Gli davano l’illusione che, anche se tutto dentro di lui si era frantumato, qualcosa là fuori ancora teneva insieme i pezzi del mondo.

Una sera d’inizio ottobre, mentre il sole calava e il vento faceva tremare le ultime foglie sui platani, notò qualcosa di strano. Il furgone partì, ma solo il Magro era al volante. Il Baffo non si vide.

Aspettò il giorno dopo. Nulla. E quello dopo ancora. Vedeva solo il Magro, ogni giorno, e pareva che il Baffo non fosse mai stato in quel cantiere ed anzi era come se non fosse mai esistito. Era una faccenda strana, e pensò al personaggio del libraio del romanzo giallo che stava leggendo: chissà cosa avrebbe pensato di quella situazione? E se avesse fatto qualcosa. 

Un giorno prese un binocolo e dalla finestra di casa sua si mise a guardare il cantiere. Era incredibile quanto potesse cambiare la visione con il binocolo di quello che vedeva era come se fosse là tanto era potente l’ingrandimento. Ma nulla, anche guardando col binocolo non si vedevano tracce del Baffo neppure attraverso le aperture delle porte e delle finestre sulla gran parte degli ambienti interni. Ecco ora era tale quale a James Stewart in “La finestra sul cortile”, la situazione era identica in tutto per tutto: James, come affettuosamente lo chiamava, tradendo una sua passione cinefila, ad un certo punto si accorge che la moglie di un uomo che abita in un appartamento di fronte al suo, sparisce. Si accorge anche che durante la notte mentre infuria un temporale, l’uomo ha trasportato fuori da casa una grossa cassapanca…

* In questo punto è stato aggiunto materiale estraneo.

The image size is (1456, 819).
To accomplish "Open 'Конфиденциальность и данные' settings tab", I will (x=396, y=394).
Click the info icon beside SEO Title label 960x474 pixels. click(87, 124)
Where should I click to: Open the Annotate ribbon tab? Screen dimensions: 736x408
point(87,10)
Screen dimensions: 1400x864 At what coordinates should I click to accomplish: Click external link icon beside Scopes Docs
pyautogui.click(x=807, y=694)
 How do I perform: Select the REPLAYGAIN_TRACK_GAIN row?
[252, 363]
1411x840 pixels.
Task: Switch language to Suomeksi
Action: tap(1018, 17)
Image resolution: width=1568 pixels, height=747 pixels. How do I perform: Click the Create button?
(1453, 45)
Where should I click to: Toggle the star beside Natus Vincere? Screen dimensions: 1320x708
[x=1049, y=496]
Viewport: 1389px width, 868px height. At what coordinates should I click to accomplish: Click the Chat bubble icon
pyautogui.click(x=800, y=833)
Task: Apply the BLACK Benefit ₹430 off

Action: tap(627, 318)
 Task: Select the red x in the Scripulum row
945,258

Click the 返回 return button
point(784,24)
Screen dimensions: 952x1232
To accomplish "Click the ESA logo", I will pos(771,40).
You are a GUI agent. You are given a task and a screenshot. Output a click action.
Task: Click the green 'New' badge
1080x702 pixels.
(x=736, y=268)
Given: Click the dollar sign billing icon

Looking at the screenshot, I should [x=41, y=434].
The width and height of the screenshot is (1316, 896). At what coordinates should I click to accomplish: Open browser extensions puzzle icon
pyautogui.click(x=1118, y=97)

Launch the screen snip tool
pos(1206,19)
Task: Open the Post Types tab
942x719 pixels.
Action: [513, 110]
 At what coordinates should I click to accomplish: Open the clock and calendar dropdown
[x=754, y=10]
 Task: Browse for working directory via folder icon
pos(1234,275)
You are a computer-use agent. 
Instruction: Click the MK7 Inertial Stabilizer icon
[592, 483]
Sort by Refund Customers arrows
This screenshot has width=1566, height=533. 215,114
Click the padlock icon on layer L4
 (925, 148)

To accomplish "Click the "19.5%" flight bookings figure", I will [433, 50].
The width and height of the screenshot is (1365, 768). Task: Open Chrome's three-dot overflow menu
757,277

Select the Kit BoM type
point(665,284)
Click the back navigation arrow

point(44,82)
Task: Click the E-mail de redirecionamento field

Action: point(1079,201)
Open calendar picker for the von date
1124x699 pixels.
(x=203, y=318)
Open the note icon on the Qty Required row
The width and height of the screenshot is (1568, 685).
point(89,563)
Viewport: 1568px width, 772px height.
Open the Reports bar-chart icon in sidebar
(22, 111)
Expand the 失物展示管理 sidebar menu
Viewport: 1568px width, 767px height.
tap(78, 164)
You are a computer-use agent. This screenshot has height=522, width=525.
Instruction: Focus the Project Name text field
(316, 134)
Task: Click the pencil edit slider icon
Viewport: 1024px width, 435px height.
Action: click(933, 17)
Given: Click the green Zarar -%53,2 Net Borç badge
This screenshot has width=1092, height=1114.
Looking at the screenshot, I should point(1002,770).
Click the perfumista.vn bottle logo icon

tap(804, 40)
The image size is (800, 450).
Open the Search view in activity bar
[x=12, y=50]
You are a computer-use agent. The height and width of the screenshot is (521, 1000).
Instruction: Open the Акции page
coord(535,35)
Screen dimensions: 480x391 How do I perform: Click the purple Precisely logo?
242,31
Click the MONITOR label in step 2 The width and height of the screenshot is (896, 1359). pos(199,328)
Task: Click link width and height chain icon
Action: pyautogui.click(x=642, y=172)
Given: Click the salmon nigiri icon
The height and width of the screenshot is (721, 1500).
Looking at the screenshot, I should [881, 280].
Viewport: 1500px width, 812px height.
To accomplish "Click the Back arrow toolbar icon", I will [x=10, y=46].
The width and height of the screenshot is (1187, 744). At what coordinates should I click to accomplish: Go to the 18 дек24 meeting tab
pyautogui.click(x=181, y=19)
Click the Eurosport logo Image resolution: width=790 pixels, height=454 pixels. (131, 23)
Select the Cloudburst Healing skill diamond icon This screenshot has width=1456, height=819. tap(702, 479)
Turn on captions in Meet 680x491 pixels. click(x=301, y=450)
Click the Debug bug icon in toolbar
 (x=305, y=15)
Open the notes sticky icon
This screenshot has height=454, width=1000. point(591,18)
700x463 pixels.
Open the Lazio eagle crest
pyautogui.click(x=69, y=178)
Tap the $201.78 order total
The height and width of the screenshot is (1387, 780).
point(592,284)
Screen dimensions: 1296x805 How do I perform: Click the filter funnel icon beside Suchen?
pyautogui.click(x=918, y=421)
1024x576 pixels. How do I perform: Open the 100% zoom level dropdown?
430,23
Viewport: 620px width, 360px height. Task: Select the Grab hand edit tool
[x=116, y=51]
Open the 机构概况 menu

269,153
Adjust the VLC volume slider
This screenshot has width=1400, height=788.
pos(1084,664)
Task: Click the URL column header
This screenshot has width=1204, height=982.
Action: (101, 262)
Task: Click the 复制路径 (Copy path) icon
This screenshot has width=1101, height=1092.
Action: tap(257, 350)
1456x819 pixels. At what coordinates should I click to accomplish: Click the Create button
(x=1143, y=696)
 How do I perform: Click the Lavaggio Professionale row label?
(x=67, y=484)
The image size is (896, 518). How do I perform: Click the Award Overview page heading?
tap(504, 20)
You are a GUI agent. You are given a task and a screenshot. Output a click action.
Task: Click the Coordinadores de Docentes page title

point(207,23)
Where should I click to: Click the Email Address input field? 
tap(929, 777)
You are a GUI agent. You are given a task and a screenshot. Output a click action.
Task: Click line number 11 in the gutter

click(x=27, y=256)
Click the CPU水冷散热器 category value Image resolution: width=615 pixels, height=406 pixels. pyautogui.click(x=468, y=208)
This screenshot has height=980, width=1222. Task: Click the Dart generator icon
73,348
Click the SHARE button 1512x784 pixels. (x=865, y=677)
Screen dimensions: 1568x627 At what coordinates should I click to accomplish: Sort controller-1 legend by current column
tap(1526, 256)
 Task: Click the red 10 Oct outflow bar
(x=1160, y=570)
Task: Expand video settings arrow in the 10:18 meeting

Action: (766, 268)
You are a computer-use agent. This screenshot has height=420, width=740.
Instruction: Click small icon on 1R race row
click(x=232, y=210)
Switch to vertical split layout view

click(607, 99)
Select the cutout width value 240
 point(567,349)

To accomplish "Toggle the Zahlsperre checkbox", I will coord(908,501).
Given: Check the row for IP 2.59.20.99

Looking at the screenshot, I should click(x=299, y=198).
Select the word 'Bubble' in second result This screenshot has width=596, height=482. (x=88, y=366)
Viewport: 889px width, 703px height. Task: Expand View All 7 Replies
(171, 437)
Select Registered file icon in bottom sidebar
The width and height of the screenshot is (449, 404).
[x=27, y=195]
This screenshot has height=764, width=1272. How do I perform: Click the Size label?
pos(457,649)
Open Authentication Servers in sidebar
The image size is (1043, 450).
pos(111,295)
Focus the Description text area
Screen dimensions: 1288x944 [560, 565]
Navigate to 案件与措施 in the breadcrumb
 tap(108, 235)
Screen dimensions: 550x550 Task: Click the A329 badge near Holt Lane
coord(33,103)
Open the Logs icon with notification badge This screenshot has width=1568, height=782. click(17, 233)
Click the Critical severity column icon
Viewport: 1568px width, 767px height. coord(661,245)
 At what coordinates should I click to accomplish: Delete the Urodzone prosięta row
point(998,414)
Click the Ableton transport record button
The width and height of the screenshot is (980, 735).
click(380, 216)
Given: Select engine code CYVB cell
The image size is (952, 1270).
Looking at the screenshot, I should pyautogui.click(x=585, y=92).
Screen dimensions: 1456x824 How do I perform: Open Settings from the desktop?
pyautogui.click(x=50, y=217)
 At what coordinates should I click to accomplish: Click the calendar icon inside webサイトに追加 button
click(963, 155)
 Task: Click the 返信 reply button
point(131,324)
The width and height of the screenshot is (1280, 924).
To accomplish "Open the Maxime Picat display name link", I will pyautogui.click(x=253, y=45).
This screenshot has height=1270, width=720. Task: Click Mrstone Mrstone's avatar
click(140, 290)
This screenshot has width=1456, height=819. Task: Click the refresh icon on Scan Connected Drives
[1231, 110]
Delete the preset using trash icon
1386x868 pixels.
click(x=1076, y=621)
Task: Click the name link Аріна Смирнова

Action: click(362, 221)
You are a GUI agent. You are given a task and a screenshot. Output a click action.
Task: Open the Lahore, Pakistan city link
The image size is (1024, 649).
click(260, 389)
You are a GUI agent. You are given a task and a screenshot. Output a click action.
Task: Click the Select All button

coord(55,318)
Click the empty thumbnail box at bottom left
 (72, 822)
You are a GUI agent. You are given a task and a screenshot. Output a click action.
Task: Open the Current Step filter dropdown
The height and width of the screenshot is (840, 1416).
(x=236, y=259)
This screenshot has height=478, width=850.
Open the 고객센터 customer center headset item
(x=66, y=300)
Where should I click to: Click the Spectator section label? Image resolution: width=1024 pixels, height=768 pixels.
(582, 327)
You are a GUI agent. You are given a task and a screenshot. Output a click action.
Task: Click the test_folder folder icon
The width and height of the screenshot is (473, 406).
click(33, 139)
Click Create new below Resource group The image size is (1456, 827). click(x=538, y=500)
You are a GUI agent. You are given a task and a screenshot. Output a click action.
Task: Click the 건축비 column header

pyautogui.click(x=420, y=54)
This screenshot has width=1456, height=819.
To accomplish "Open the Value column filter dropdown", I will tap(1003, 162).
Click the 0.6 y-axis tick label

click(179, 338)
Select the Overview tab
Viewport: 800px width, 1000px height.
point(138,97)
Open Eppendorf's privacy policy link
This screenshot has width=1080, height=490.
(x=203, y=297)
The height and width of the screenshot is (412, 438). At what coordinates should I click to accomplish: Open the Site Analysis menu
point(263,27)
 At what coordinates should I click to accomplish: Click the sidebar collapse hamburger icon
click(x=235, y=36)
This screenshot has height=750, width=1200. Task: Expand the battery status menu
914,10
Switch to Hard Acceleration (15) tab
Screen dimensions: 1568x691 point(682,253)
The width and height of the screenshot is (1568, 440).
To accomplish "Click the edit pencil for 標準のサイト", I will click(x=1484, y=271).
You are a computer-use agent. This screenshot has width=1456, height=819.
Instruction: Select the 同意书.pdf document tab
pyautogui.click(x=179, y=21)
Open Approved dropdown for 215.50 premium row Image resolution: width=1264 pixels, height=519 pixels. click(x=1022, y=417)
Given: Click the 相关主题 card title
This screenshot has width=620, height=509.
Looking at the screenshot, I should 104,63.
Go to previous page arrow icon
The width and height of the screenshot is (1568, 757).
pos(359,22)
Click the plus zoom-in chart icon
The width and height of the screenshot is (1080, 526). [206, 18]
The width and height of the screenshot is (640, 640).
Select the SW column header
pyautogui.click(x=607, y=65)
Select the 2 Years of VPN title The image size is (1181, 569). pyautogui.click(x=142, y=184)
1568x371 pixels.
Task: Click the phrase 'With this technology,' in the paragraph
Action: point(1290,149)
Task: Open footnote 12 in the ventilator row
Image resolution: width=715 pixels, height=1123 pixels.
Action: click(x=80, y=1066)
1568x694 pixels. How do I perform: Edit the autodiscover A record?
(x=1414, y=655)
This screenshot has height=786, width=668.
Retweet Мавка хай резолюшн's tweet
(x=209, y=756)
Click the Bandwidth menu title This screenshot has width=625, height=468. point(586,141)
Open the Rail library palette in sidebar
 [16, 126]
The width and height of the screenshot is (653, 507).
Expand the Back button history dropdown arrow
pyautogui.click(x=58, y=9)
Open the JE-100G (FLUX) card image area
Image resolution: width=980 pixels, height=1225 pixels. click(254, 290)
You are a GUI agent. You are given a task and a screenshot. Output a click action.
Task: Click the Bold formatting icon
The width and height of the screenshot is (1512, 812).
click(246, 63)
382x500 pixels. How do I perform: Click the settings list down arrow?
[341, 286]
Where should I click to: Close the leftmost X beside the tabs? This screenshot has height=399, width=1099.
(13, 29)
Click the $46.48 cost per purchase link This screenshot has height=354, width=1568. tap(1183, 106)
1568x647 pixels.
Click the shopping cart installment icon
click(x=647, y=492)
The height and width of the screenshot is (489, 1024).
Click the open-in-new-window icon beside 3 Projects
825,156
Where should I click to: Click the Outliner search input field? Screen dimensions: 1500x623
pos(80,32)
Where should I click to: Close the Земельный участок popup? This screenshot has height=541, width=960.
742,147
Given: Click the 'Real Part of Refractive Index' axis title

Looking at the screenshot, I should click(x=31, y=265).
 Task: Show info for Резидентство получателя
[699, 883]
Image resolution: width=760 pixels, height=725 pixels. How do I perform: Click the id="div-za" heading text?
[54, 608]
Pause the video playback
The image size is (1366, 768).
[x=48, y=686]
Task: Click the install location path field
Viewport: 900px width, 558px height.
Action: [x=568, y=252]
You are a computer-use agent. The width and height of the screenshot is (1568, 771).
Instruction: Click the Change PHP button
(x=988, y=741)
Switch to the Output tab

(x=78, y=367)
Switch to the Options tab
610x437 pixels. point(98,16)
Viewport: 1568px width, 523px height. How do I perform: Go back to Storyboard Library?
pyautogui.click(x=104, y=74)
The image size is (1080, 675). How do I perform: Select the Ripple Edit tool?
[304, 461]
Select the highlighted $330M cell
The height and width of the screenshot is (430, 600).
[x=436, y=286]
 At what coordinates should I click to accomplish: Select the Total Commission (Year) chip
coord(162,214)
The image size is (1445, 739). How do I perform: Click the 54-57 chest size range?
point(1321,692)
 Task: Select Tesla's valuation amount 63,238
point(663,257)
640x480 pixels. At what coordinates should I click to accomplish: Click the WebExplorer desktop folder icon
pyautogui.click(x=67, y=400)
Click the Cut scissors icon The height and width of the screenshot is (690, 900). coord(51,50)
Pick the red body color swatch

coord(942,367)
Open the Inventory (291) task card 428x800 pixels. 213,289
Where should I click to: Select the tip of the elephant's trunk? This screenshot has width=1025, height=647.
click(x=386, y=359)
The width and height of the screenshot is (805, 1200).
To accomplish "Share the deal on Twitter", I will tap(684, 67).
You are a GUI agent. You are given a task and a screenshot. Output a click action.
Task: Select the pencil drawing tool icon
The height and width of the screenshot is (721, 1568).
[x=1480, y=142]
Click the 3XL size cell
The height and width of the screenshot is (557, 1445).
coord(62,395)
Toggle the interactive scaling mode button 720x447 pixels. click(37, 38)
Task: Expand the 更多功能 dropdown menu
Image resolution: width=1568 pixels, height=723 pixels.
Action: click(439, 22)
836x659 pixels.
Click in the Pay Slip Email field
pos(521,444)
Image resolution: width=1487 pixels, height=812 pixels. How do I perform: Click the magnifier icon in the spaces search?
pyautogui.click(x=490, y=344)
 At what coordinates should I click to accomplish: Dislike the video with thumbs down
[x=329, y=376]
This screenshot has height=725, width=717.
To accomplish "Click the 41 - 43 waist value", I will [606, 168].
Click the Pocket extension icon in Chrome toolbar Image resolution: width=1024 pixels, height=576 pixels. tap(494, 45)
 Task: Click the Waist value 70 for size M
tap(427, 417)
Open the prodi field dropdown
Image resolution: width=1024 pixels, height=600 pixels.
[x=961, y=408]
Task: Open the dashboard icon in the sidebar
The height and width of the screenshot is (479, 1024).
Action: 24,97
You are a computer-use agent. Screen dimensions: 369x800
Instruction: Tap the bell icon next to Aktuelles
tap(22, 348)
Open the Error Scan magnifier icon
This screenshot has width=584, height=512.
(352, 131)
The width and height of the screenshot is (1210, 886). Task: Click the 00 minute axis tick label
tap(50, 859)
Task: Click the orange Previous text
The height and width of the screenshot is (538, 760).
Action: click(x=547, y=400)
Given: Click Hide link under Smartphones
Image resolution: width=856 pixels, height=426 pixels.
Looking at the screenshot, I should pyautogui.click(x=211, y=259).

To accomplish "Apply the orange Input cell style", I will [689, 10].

Ma poi, domanda ancora più importante, cosa c’era di strano nel fatto che un operaio che fino a quel giorno aveva sempre visto lavorare al cantiere tutto d’un tratto era scomparso? Si potevano addurre mille ragioni della sua scomparsa, forse se n’ era andato la sera quando lui era a cena e non poteva vederlo. Oppure stava bivaccando in una delle stanze interne che davano sull’altro lato della casa, e il Magro segretamente gli portava da mangiare, ma non aveva visto nulla che potesse far pensare a contenitori per il cibo. Quindi scartò subito quest’ipotesi. 

L’assenza del Baffo divenne, nei giorni seguenti, un’ossessione. Ogni giorno si affacciava prima, scrutando il cantiere, cercando quel volto familiare. Ma non c’era. Il mondo sembrava averlo cancellato.

Dopo una settimana, spinto da un’inquietudine crescente, aspettò il Magro sul ciglio del marciapiede. 

«Scusa» gli disse, cercando un tono neutro, «il tuo collega... quello con i baffi?»

Lui si voltò lentamente. Lo fissò con occhi imperscrutabili.

«Collega?» rispose. «Lavoro da solo».

Si sentì sudare freddo. «No, vi ho visti. Lì. In due. Per settimane».

Lui scrollò le spalle, appena, e proseguì. La sua risposta era fredda, definitiva. E si ritrovò solo, tremante, con la sensazione che qualcosa stesse scivolando via dalla sua mente.